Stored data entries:

════════════════════

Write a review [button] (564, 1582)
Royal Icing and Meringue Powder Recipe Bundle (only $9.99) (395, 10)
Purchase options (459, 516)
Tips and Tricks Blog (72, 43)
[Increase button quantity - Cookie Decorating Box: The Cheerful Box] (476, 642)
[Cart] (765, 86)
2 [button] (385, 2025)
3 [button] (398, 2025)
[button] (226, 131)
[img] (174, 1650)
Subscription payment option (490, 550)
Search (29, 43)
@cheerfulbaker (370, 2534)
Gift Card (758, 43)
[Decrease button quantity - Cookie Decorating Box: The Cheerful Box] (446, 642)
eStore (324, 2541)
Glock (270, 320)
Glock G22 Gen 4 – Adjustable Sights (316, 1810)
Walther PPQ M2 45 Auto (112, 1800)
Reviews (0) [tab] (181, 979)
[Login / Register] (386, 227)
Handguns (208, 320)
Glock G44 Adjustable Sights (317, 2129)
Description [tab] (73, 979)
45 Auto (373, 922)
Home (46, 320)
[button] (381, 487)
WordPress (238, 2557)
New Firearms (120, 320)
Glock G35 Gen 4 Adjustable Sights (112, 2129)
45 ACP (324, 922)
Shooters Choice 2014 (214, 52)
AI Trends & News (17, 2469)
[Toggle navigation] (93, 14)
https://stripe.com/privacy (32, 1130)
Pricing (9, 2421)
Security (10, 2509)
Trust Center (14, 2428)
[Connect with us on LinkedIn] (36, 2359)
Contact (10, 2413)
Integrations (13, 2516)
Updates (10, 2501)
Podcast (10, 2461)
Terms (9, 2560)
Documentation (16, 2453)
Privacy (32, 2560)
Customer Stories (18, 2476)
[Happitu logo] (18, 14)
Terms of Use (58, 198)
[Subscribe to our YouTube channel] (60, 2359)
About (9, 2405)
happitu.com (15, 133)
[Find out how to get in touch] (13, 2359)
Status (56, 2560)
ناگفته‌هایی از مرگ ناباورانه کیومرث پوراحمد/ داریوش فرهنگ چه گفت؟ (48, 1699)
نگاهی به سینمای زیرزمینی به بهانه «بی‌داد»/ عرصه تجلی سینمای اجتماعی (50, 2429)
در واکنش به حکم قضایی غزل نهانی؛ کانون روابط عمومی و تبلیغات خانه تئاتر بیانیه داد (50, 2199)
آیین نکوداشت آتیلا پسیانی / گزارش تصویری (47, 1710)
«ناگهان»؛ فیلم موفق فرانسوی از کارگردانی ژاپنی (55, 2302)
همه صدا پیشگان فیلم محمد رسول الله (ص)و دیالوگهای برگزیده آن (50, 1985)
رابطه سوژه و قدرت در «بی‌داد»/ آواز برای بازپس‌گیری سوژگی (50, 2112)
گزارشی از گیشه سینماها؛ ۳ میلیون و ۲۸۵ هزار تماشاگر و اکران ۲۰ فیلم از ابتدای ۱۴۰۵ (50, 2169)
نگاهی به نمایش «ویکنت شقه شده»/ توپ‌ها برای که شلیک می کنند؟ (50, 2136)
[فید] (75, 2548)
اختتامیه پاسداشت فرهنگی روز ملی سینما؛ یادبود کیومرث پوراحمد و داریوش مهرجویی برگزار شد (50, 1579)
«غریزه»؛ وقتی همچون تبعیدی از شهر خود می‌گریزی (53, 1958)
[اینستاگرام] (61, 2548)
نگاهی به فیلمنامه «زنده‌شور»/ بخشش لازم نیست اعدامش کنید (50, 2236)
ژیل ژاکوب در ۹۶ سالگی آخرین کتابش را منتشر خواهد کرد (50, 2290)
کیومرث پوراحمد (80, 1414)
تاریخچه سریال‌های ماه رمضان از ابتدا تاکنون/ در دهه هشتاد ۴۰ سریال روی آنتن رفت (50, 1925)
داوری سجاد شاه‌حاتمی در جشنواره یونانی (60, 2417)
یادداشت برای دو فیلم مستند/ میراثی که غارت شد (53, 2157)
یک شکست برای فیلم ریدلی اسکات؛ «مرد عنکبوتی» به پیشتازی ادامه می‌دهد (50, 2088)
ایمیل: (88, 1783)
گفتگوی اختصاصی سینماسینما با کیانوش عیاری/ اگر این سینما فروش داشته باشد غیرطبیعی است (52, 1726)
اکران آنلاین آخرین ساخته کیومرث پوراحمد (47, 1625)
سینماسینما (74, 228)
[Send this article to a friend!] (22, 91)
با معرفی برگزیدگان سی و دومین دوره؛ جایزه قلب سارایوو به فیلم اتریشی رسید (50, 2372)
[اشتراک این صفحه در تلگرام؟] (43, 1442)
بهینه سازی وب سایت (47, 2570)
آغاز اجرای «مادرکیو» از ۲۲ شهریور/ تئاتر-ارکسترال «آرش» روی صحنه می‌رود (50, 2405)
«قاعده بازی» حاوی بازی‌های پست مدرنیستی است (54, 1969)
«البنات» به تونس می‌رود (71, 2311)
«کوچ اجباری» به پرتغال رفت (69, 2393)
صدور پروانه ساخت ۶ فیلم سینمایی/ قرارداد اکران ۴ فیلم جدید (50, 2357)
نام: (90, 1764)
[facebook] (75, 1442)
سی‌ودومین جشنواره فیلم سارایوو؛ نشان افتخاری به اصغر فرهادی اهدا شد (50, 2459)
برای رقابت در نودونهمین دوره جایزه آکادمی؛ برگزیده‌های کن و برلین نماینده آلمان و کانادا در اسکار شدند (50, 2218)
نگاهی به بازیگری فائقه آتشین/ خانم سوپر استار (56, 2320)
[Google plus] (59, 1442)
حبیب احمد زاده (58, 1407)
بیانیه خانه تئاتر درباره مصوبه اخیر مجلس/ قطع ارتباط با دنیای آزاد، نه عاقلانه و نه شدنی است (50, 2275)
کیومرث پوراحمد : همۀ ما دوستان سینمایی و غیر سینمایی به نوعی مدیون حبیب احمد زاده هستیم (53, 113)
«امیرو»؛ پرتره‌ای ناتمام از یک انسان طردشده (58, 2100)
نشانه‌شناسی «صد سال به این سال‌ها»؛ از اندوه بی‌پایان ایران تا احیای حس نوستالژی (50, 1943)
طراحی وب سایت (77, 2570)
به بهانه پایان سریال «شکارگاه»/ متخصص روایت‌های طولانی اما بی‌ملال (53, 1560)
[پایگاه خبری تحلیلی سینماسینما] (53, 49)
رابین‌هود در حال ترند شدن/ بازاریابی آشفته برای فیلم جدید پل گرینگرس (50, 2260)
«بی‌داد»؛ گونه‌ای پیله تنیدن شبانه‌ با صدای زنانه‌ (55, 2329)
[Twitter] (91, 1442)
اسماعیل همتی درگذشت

════════════════════

#### WORK ITEM
Out of the data above, give again only the lines starting at the one holding "[button] (381, 487)" and ending at the one holding "ژاپنی (55, 2302)", unchanged.

#### YOUR RESPONSE
[button] (381, 487)
WordPress (238, 2557)
New Firearms (120, 320)
Glock G35 Gen 4 Adjustable Sights (112, 2129)
45 ACP (324, 922)
Shooters Choice 2014 (214, 52)
AI Trends & News (17, 2469)
[Toggle navigation] (93, 14)
https://stripe.com/privacy (32, 1130)
Pricing (9, 2421)
Security (10, 2509)
Trust Center (14, 2428)
[Connect with us on LinkedIn] (36, 2359)
Contact (10, 2413)
Integrations (13, 2516)
Updates (10, 2501)
Podcast (10, 2461)
Terms (9, 2560)
Documentation (16, 2453)
Privacy (32, 2560)
Customer Stories (18, 2476)
[Happitu logo] (18, 14)
Terms of Use (58, 198)
[Subscribe to our YouTube channel] (60, 2359)
About (9, 2405)
happitu.com (15, 133)
[Find out how to get in touch] (13, 2359)
Status (56, 2560)
ناگفته‌هایی از مرگ ناباورانه کیومرث پوراحمد/ داریوش فرهنگ چه گفت؟ (48, 1699)
نگاهی به سینمای زیرزمینی به بهانه «بی‌داد»/ عرصه تجلی سینمای اجتماعی (50, 2429)
در واکنش به حکم قضایی غزل نهانی؛ کانون روابط عمومی و تبلیغات خانه تئاتر بیانیه داد (50, 2199)
آیین نکوداشت آتیلا پسیانی / گزارش تصویری (47, 1710)
«ناگهان»؛ فیلم موفق فرانسوی از کارگردانی ژاپنی (55, 2302)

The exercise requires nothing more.